On this date in 1817, George Jacob Holyoake was born to a poor family in England. The young foundry worker attended classes in his free time, becoming a mathematics teacher. By 1840, Holyoake was a lecturer at the Worcester Hall of Science. Best-known for coining the term "secularist," Holyoake dedicated his life to freethought. He was sentenced to six months in jail for saying England was "too poor" to support a God, and should consider retiring him. He founded and edited a number of freethought journals, including Reasoner (1846-50), Leader (1850) and Secular Review (1876). Holyoake wrote more than 160 pamphlets and works, including the books Origin and Nature of Secularism (1896), his autobiography, Sixty Years of an Agitator's Life (1892), and the two-volume Bygones Worth Remembering (1905). He was president of the British Secular Union for many years, and became the first chair of the Rationalist Press Association. An Owenite, Holyoake was an ardent reformer who put causes over personal gain, helped work for women's rights, political and educational reform, and personally aided refugees fleeing persecution. Contemporary American agnostic Robert G. Ingersoll wrote on Aug. 8, 1888: "There is no man for whom I have greater respect, greater reverence, greater love, than George Jacob Holyoake." D. 1906.

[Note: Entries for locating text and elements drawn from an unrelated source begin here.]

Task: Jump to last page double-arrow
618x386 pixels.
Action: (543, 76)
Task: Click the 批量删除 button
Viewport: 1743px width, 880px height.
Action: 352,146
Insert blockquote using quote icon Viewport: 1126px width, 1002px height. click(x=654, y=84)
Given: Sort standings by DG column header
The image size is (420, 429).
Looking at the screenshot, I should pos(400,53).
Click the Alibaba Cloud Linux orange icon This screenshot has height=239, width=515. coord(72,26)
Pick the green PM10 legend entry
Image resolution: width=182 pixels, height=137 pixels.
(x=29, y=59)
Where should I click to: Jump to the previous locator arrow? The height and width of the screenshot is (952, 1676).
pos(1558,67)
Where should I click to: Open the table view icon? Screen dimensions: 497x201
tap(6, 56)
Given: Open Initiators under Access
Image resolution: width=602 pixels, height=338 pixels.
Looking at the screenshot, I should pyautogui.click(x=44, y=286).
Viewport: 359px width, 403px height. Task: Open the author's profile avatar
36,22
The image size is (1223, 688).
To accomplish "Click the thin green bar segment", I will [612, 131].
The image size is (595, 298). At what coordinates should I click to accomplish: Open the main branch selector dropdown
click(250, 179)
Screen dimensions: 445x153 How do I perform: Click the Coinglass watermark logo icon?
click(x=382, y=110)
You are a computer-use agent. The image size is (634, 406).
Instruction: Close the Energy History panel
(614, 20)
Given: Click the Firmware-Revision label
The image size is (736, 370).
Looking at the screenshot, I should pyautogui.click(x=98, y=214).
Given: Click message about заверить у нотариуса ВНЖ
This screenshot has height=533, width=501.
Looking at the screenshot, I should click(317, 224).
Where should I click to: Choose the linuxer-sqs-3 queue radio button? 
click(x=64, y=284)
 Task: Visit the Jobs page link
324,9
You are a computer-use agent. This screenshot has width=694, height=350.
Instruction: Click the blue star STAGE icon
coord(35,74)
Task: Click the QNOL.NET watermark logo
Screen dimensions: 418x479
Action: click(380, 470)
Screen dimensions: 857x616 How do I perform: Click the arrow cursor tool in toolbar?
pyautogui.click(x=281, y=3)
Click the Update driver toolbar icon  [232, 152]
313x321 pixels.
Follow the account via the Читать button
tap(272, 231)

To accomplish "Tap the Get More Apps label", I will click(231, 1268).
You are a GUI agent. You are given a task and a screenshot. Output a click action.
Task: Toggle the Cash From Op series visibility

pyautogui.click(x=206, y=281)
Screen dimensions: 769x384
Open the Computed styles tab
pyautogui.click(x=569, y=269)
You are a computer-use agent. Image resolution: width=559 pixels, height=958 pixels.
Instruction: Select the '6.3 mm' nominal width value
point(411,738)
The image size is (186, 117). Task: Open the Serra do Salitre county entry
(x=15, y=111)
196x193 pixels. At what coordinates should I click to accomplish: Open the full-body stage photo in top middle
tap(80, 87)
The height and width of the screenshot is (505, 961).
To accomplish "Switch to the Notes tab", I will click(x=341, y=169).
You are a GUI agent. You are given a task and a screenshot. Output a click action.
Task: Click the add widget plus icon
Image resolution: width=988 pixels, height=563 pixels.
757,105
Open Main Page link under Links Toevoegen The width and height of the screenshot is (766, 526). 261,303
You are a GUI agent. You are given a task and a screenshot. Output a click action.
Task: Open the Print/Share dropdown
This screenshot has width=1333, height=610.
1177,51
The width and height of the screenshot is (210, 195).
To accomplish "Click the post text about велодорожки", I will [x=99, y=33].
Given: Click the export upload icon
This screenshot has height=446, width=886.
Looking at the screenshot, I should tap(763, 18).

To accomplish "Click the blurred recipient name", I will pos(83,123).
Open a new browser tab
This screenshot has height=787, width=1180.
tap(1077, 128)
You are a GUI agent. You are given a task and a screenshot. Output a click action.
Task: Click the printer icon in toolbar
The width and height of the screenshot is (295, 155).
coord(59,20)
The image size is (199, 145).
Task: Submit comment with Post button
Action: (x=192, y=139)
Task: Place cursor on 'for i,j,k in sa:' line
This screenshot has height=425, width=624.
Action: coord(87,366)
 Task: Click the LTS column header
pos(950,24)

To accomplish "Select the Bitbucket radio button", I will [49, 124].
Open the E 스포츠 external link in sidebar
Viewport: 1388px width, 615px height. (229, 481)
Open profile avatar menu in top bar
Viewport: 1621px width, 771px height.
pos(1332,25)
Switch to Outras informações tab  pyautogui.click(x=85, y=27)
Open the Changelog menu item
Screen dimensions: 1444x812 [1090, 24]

“Free thought means fearless thought. It is not deterred by legal penalties, nor by spiritual consequences. Dissent from the Bible does not alarm the true investigator, who takes truth for authority not authority for truth. The thinker who is really free, is independent; he is under no dread; he yields to no menace; he is not dismayed by law, nor custom, nor pulpits, nor society—whose opinion appals so many. He who has the manly passion of free thought, has no fear of anything, save the fear of error.”

Compiled by Annie Laurie Gaylor

© Freedom From Religion Foundation. All rights reserved.

Freethought of the Day

Would you like to start your day on a freethought note? "Freethought of the Day" is a daily freethought calendar brought to you courtesy of the Freedom From Religion Foundation, highlighting birthdates, quotes, and other historic tidbits.

If you would like to be placed on the "Daily Freethought" e-mail list to automatically receive the calendar notice, log in and edit your email settings (My Membership). Or, email  and include your first and last name with your request for verification purposes. This email service is limited to members of the Freedom From Religion Foundation or subscribers to Freethought Today. To become an FFRF member, click here.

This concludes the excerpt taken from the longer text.